Jingyi Qiu, PhD Student, School of Information
Watch RecordingJingyi Qiu’s project began with a feeling familiar to anyone who reads machine learning papers: the abstract promised a breakthrough; the paper, on closer reading, delivered something considerably more modest. She wanted to know whether that gap — between what papers claim and what they show — could be measured systematically, at scale, across the whole of scientific literature. And she wanted to know whether it was getting worse.
The hardest part of the problem was not finding the hype. It was measuring it without introducing the very distortions she was trying to detect. Her first attempt was direct: ask an LLM to rate how much a paper’s abstract overstated its findings. It failed. The model lacked the domain expertise to judge whether specific claims were substantiated, and its ratings collapsed into a narrow band — mostly two or three on a ten-point scale, regardless of the paper. “Naively prompting an LLM is not enough,” she concluded.
Her second attempt was more elegant in theory: use LLMs as generators to produce a continuous spectrum of rhetorical styles — from ultra-conservative to highly promotional — for the same paper content, then locate the actual abstract somewhere on that spectrum. She called this chain-based sampling. It failed too. LLMs produce stable extremes — a very cautious abstract, a very promotional one — but when asked to produce intermediate levels between two reference examples, they anchor too strongly on those references. The middle of the spectrum collapsed into outputs indistinguishable from the endpoints.

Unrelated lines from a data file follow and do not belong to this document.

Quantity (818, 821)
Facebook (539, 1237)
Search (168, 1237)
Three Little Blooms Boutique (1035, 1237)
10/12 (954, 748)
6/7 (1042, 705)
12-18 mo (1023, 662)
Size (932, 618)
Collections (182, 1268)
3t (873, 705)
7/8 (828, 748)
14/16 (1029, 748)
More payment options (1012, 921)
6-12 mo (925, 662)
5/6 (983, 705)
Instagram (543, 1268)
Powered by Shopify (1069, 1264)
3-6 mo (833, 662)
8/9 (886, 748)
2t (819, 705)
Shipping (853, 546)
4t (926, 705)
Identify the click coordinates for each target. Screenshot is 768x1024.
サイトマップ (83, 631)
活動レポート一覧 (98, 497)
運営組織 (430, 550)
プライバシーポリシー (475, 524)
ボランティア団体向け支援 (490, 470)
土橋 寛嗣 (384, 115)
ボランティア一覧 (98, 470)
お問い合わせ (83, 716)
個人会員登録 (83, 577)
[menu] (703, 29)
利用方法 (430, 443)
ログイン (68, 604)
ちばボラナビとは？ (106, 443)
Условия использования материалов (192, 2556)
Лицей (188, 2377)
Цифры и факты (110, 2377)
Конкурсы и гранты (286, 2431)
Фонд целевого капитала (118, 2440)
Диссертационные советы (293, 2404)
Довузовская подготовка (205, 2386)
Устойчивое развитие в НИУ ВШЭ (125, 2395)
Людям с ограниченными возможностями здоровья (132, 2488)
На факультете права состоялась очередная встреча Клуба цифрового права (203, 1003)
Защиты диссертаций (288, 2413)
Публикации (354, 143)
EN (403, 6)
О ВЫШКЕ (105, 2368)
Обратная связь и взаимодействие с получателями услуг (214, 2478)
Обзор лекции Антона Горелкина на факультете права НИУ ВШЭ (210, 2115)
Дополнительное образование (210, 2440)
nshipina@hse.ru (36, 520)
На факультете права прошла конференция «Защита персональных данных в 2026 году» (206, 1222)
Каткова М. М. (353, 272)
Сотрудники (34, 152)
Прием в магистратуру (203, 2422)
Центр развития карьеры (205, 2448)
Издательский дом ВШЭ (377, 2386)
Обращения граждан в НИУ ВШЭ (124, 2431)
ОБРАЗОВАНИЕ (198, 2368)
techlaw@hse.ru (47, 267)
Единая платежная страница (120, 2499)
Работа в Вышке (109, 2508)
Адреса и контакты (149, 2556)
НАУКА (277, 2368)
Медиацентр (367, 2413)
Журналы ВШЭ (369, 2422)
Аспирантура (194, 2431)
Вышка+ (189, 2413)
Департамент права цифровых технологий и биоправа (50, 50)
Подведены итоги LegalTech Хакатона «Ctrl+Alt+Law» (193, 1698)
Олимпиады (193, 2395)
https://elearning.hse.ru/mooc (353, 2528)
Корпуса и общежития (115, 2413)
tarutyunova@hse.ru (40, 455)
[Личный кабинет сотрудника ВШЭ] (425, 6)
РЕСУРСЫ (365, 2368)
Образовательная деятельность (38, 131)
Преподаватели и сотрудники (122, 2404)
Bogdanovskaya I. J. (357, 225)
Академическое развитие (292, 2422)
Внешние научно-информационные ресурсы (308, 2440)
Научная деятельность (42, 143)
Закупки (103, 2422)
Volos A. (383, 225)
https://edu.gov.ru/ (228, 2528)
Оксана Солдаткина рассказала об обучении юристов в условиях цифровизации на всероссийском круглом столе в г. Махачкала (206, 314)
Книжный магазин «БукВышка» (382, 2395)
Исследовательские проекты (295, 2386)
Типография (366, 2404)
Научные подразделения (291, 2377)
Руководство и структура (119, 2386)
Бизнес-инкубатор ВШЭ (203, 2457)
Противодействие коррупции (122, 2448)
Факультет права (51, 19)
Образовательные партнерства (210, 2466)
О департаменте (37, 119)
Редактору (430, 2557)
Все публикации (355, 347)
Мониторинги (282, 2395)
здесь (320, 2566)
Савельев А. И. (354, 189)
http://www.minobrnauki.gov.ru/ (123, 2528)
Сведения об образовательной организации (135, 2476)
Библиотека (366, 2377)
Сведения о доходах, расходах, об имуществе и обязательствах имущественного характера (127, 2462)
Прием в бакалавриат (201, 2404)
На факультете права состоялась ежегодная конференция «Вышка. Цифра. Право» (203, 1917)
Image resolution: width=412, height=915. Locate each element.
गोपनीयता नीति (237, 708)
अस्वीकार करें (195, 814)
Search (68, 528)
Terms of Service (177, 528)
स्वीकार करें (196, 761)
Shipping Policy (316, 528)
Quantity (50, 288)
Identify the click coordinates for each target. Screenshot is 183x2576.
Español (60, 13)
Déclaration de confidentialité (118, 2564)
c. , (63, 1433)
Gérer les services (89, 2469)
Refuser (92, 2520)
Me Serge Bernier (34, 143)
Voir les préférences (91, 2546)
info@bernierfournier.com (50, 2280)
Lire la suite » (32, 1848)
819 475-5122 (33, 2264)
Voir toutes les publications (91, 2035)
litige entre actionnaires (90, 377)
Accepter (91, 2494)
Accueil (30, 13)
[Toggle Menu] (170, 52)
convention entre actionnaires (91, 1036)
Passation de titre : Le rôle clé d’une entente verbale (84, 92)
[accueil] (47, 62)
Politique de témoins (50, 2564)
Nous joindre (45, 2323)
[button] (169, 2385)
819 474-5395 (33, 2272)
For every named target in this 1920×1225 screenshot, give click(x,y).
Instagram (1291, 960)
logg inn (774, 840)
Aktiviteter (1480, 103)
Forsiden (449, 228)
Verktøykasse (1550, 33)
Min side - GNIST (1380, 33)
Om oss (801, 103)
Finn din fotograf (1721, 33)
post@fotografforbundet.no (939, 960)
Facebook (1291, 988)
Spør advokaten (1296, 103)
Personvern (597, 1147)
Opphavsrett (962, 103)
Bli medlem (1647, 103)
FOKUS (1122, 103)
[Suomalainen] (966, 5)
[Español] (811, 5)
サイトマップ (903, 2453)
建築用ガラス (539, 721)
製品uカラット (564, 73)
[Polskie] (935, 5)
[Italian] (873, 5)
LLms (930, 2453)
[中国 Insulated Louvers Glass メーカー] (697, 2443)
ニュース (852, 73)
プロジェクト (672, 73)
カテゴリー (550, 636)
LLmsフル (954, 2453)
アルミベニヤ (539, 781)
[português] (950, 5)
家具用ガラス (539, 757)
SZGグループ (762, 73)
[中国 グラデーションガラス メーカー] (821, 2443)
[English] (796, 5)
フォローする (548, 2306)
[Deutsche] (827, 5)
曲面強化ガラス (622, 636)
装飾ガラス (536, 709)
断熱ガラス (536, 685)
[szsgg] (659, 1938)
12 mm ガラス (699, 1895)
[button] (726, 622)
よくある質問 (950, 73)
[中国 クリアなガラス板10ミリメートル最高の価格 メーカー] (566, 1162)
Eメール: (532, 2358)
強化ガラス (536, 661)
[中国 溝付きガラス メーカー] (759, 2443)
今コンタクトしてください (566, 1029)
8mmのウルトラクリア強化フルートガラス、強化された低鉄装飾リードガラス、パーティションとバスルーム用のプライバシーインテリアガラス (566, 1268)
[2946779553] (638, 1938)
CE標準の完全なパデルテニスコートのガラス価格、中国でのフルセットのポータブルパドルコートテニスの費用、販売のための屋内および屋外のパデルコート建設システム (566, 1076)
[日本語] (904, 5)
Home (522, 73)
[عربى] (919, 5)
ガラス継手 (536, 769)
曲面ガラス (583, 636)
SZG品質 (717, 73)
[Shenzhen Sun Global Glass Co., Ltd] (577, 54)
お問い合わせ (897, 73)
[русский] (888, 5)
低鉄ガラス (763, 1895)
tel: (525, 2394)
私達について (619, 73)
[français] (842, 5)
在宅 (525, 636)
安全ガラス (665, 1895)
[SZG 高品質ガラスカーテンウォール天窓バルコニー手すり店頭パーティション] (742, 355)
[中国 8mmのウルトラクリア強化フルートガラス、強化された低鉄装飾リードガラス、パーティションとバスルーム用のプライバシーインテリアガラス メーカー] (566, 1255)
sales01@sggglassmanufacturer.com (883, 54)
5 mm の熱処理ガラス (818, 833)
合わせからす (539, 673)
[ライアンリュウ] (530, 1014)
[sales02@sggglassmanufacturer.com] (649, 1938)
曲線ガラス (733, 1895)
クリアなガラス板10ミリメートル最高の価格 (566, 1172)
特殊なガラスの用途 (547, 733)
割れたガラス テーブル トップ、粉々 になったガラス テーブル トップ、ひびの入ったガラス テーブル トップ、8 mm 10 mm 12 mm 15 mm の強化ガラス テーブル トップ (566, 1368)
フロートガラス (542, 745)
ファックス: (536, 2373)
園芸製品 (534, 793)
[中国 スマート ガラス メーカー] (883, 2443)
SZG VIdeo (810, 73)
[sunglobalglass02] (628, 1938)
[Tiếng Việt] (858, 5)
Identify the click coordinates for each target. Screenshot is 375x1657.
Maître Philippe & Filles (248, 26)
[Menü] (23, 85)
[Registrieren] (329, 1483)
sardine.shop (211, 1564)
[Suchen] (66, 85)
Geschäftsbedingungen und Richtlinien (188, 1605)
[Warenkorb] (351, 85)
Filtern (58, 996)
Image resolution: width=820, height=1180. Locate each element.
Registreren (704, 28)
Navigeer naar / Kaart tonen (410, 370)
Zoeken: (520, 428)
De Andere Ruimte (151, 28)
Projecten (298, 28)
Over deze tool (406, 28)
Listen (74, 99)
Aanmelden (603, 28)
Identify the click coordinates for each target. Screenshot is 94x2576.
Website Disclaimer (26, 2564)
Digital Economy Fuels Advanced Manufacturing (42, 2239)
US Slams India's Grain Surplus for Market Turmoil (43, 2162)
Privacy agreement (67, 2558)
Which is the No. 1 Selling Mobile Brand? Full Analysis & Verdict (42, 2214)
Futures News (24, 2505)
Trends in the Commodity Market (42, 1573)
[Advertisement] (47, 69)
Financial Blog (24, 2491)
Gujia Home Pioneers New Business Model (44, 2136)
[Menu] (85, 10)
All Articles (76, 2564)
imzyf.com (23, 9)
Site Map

Her third attempt worked, and it worked because it abandoned the attempt to instruct the LLM directly in favor of exploiting something LLMs do naturally: role-playing. Rather than asking the model to write at “promotional level five,” she asked it to write as a specific persona — a sleep-deprived PhD student, a famous AI researcher, a science communicator. The model had no concept of a numerical rhetorical scale, but it had a very clear concept of how those people write. Thirty personas, designed to span the full range from cautious to visionary, were calibrated using a Bradley-Terry pairwise ranking model — comparing each persona’s output against real paper abstracts to map where in the rhetorical distribution it fell — and then validated against human expert assessments. Only after both checks was the framework applied at scale.
The results were striking. Rhetorical scores have risen sharply in the scientific literature since 2023, and the rise correlates with evidence of LLM-assisted writing. High rhetorical scores predict media attention and citation counts — but not peer-review ratings, consistent with the hypothesis that hype shapes how broad audiences engage with science without influencing expert evaluation of the underlying work. The paradox Qiu left the room with was pointed: “LLMs are both a tool and part of the problem in this project. They help us measure hype as instruments. But they are also amplifying the AI hype itself.”